**Exercise prompt:** Set the pictures aside and write down, exactly as they appear, the lines from the one containing "At what coordinates" through the end of the material.

= = = = =

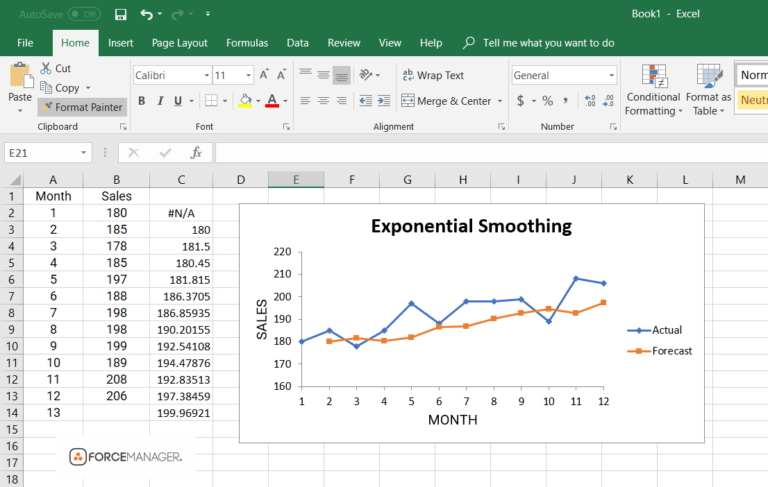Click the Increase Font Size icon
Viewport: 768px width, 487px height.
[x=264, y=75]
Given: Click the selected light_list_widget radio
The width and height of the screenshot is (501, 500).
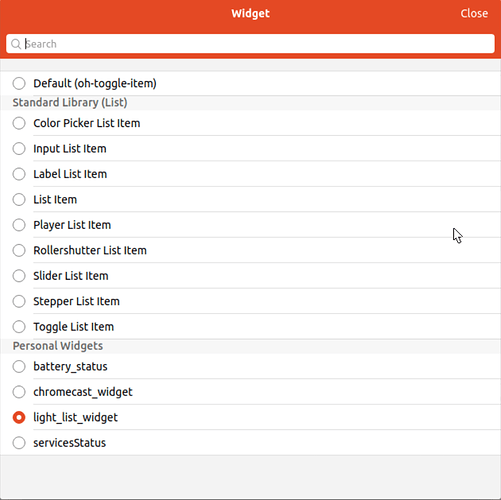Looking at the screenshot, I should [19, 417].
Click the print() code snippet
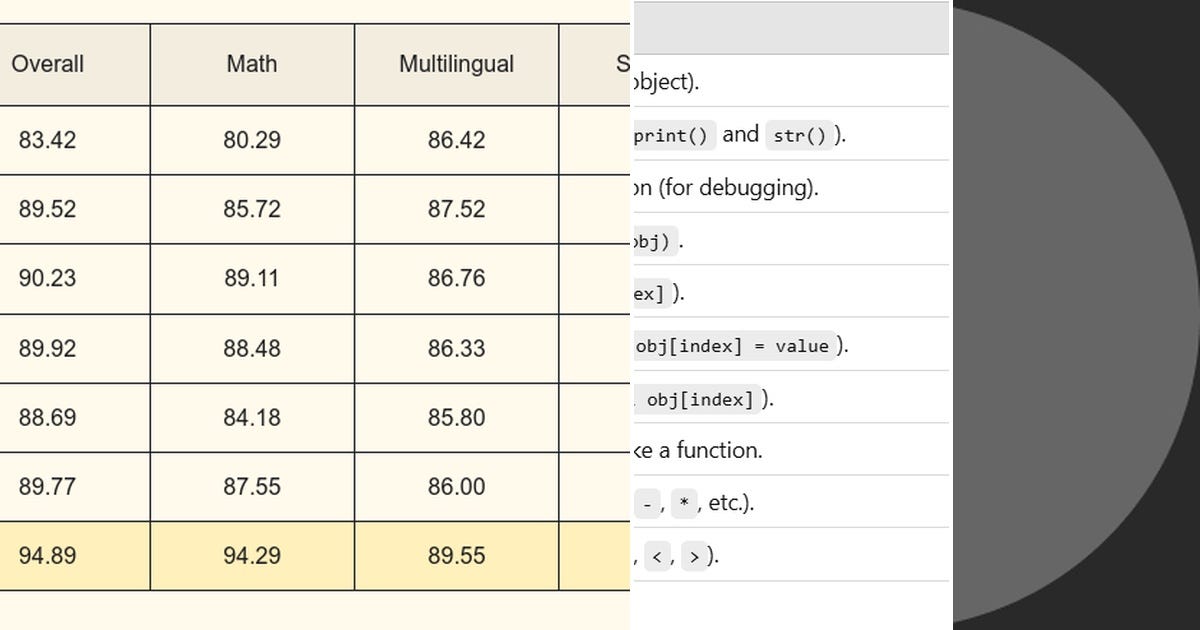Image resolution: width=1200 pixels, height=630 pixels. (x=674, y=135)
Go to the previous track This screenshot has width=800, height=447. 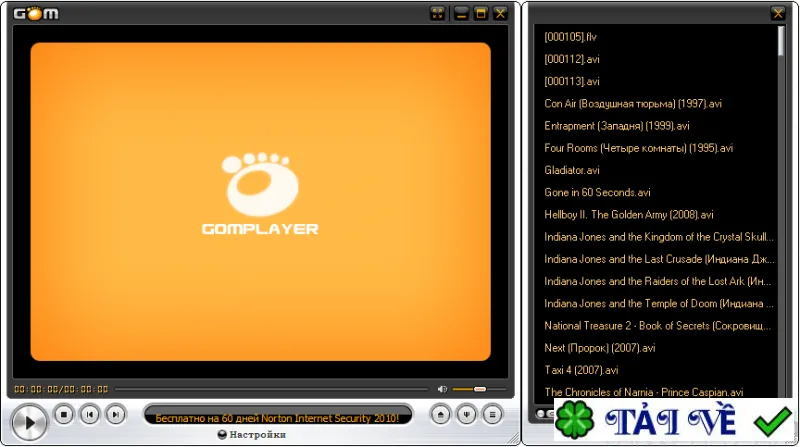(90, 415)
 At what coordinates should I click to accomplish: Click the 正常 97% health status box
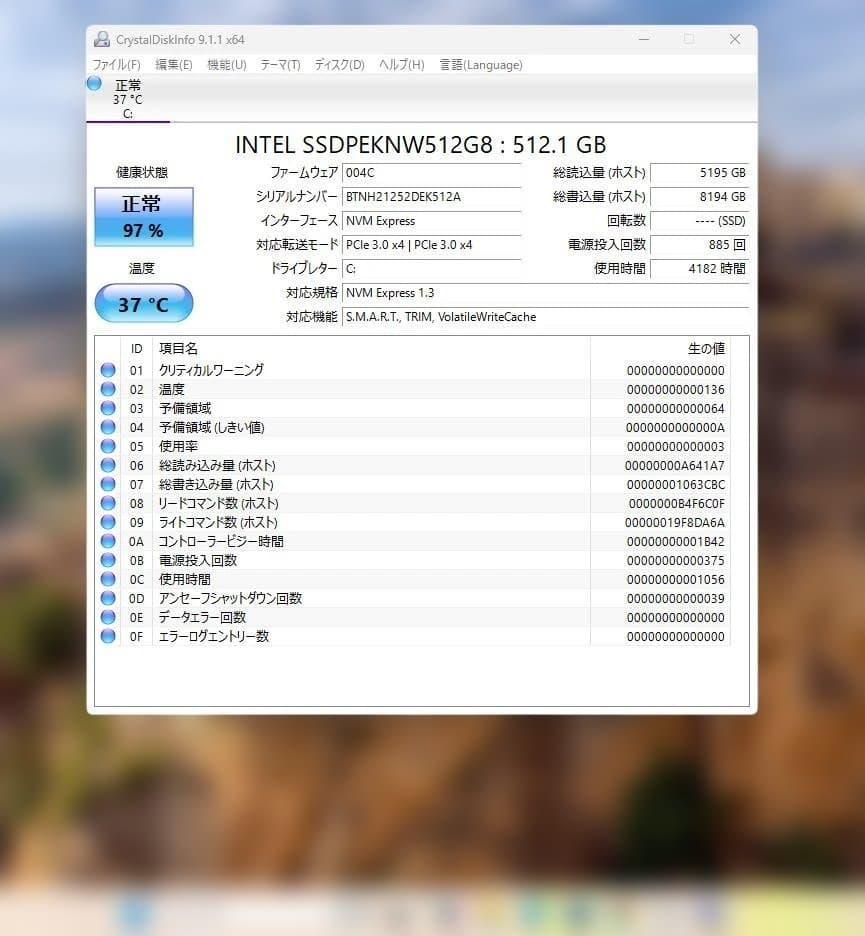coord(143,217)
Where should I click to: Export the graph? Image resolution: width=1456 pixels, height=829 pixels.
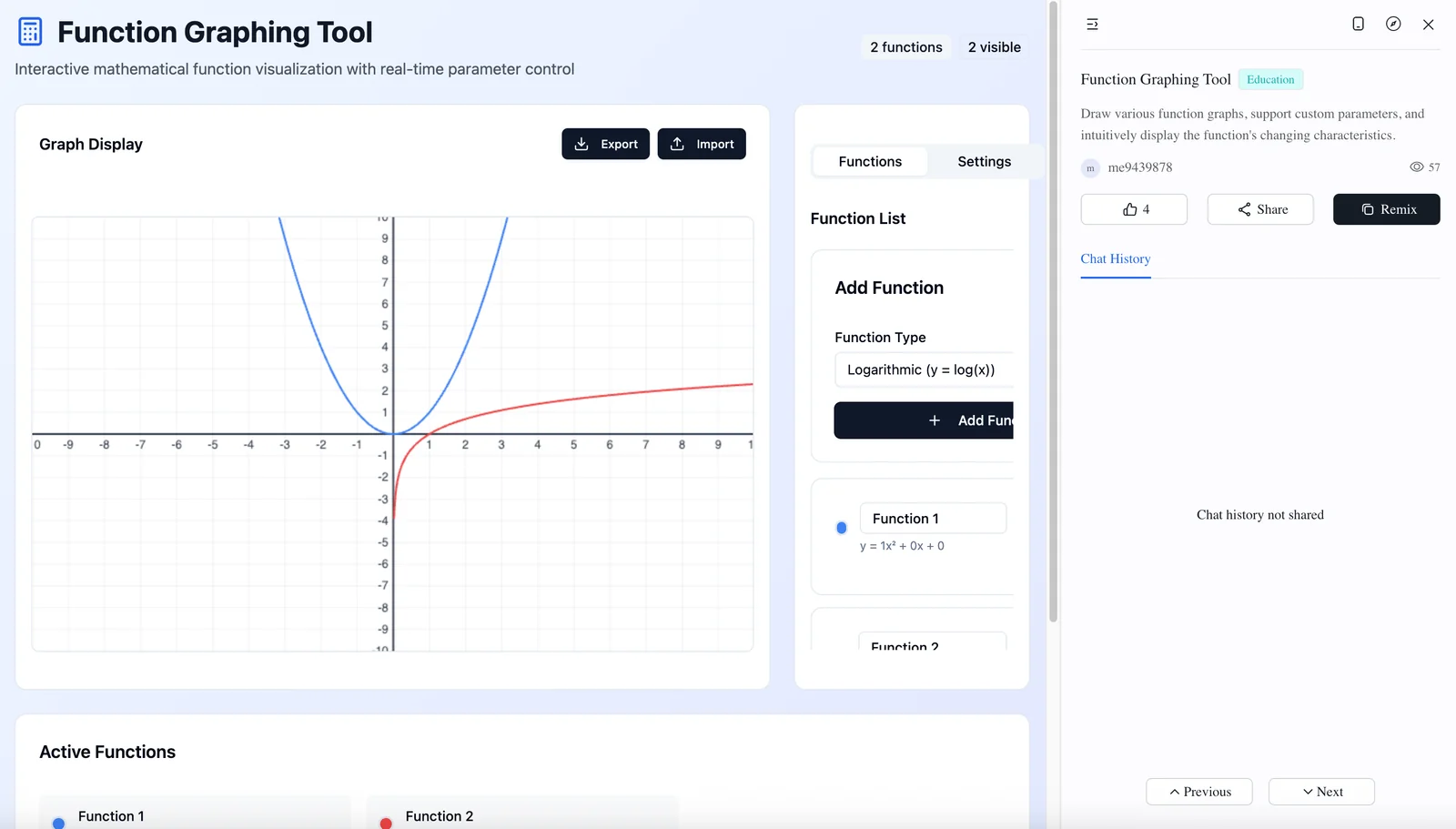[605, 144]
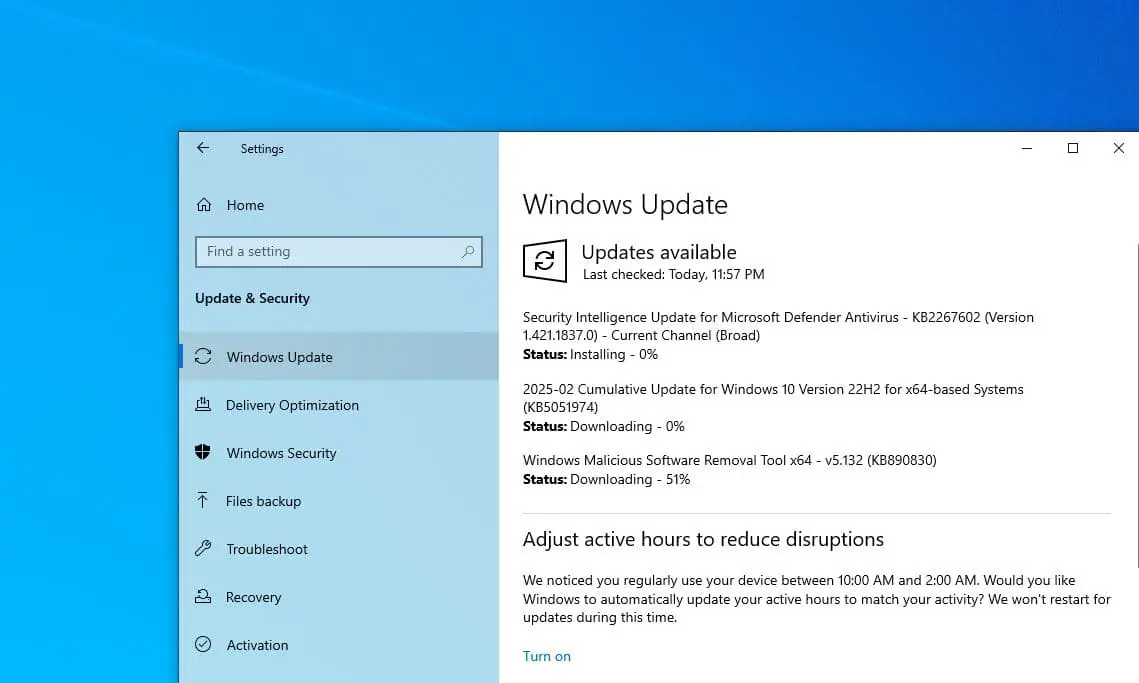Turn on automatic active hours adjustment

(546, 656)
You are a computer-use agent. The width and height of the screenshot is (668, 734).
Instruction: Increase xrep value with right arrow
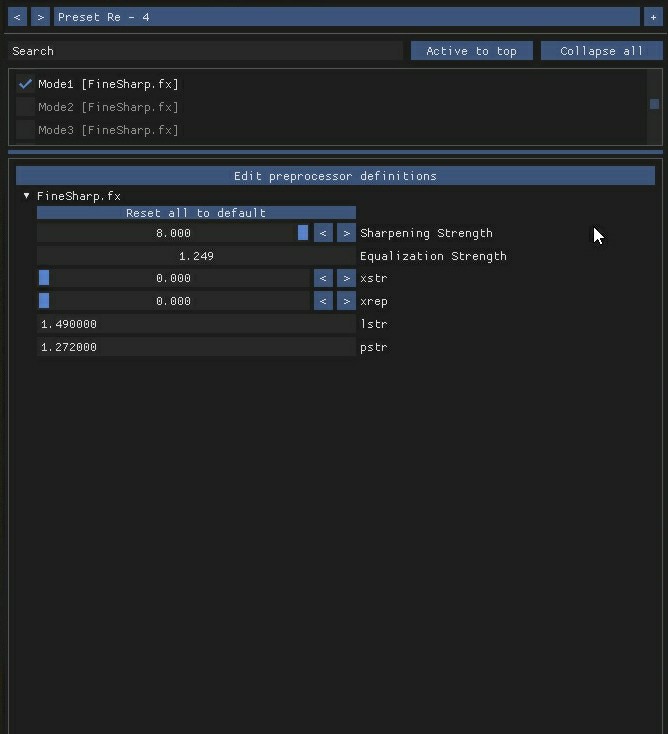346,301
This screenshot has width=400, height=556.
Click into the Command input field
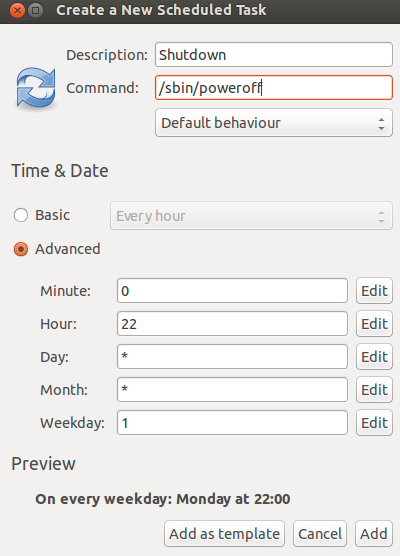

= = = = =

**Solution below:**
 At what coordinates should I click to accomplish: Click the 正常 97% health status box
coord(143,217)
Where should I click to: Export the graph? Image resolution: width=1456 pixels, height=829 pixels.
[605, 144]
Turn on automatic active hours adjustment

(546, 656)
You are a computer-use agent. The width and height of the screenshot is (668, 734).
Instruction: Increase xrep value with right arrow
346,301
This screenshot has width=400, height=556.
Click into the Command input field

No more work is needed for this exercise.